DATA LISTING: Begin

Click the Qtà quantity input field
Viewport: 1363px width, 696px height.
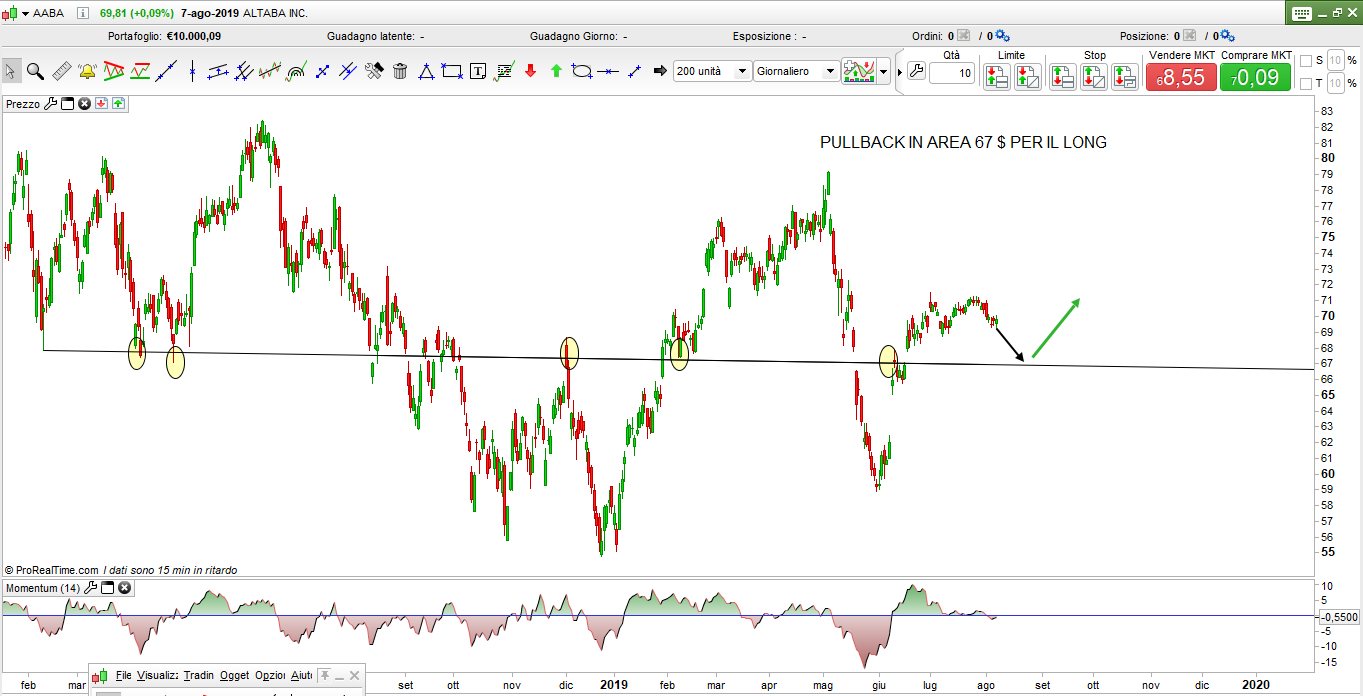tap(951, 73)
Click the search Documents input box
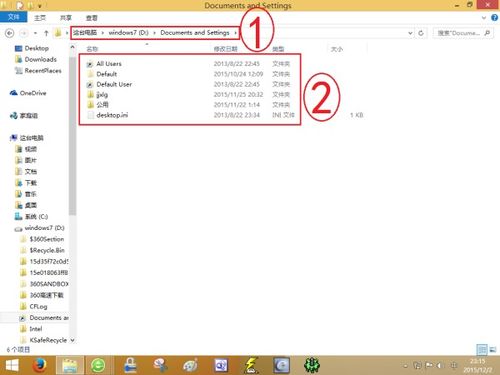The height and width of the screenshot is (375, 500). tap(459, 33)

DATA LISTING: End

Once the line containing "Viewport: 1363px width, 696px height." is found, transcribe it and every line after it to the end of the records, exactly and with no pictures.

OUTPUT OF THE EXERCISE:
Viewport: 1363px width, 696px height.
tap(951, 73)
Click the search Documents input box
The height and width of the screenshot is (375, 500). tap(459, 33)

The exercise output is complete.